If I had to choose the one thing I hate most about Facebook, I think it would have to be how it’s normalized the narcissistic idea that the day you were born (and increasingly the entire week/month leading up to it) is somehow an annual event of earth-shattering importance…and (part two), how it has turned into a venue for people who share that idea to host their own pity parties, like so:

wow. Thanks to all the family members that didn't wish me a happy birthday. That's nice. I'll remember that next year when it's your birthdays.

Of course, some of those people prefer the prematurely pissy approach — this message, for example, was apparently posted at 10:50 the day before her birthday:

[redacted] is wondering who would show up to my funeral because obviously my wedding and birthday aren't important enough.
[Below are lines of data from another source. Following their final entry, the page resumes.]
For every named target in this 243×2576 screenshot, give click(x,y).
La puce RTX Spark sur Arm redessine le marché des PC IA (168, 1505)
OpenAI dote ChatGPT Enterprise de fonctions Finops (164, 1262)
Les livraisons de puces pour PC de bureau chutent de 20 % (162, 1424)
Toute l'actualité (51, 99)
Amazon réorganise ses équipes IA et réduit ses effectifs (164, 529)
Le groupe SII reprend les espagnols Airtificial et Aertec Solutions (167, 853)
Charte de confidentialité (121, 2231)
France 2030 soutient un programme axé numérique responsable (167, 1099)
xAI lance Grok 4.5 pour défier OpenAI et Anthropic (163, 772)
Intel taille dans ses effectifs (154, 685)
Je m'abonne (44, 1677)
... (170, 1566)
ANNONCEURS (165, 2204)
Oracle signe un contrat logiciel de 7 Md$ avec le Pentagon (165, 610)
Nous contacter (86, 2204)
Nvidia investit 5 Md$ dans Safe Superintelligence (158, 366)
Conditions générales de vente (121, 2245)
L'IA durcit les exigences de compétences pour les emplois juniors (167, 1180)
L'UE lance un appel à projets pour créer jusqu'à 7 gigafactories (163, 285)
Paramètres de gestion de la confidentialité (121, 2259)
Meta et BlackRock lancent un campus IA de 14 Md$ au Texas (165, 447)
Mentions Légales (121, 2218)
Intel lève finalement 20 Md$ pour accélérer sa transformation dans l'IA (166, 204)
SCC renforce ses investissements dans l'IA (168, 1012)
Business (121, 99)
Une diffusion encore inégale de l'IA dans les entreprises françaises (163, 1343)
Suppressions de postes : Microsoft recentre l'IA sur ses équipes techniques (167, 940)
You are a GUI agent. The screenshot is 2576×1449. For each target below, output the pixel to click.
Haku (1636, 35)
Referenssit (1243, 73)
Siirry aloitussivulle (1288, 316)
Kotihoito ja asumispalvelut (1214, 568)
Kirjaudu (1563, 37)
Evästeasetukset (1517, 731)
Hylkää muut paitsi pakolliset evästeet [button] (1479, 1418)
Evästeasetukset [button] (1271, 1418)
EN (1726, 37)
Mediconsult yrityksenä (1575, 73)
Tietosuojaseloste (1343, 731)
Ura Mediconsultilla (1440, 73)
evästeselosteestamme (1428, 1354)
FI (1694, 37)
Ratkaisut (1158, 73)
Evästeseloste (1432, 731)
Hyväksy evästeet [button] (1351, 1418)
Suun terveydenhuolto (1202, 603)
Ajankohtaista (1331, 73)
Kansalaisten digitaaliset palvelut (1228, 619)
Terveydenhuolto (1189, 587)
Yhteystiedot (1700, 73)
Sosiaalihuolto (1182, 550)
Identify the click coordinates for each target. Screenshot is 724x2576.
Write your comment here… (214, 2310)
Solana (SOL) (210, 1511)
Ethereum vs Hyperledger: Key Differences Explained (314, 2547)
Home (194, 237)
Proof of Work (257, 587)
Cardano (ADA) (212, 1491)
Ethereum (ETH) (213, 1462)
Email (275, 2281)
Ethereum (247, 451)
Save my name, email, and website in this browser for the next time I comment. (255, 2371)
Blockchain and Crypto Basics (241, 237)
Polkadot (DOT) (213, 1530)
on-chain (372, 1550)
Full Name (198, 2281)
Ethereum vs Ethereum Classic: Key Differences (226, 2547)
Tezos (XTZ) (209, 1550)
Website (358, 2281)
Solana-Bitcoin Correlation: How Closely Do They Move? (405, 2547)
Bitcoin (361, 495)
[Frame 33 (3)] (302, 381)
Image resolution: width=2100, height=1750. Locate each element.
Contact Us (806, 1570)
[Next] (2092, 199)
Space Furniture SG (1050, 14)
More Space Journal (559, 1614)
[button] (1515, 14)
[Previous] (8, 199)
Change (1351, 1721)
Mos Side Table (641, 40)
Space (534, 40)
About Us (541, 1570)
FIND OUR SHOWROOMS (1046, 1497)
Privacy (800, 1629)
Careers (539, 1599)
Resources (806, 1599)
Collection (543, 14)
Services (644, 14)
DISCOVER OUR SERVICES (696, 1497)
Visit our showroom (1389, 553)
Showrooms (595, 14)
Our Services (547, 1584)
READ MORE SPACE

Thanks to those who do care though.

But on Facebook, the “proactively setting the bar low” approach (as opposed to proactively setting the bar high) might yield better results…that is, if your friends still pity you enough to put with your juvenile bullshit.

Because you can't be there, or because you don't care to be, when [redacted] turns another year older. Because it's easier than spending time with her, and you feel less guilty than RSVPing

related: “I received 25 bday wishes out of 473 Facebook friends.”

Tags: birthday · cry me a freaking river · Facebook · grow up · guilt trip · martyr complex

Sorry to break it to you

July 5th, 2010 · 101 Comments

The following message is a bit long, yes, but I had to post it because it reads uncannily like what I imagine as the epistolary novel of the future — complete with an unreliable narrator à la the Adrian Mole Diaries (or the sub-par American ripoff, Youth in Revolt).

It comes to us from Helen in Northern Ireland, who gives the following backstory:  ”So, I met a friend of a friend on a night out and he offered to ‘walk me home.’ Seeing right through that clever ruse, I left, only to be bombarded with no fewer than four texts, a Facebook message and a voicemail all saying some inebriated yet romantic things.”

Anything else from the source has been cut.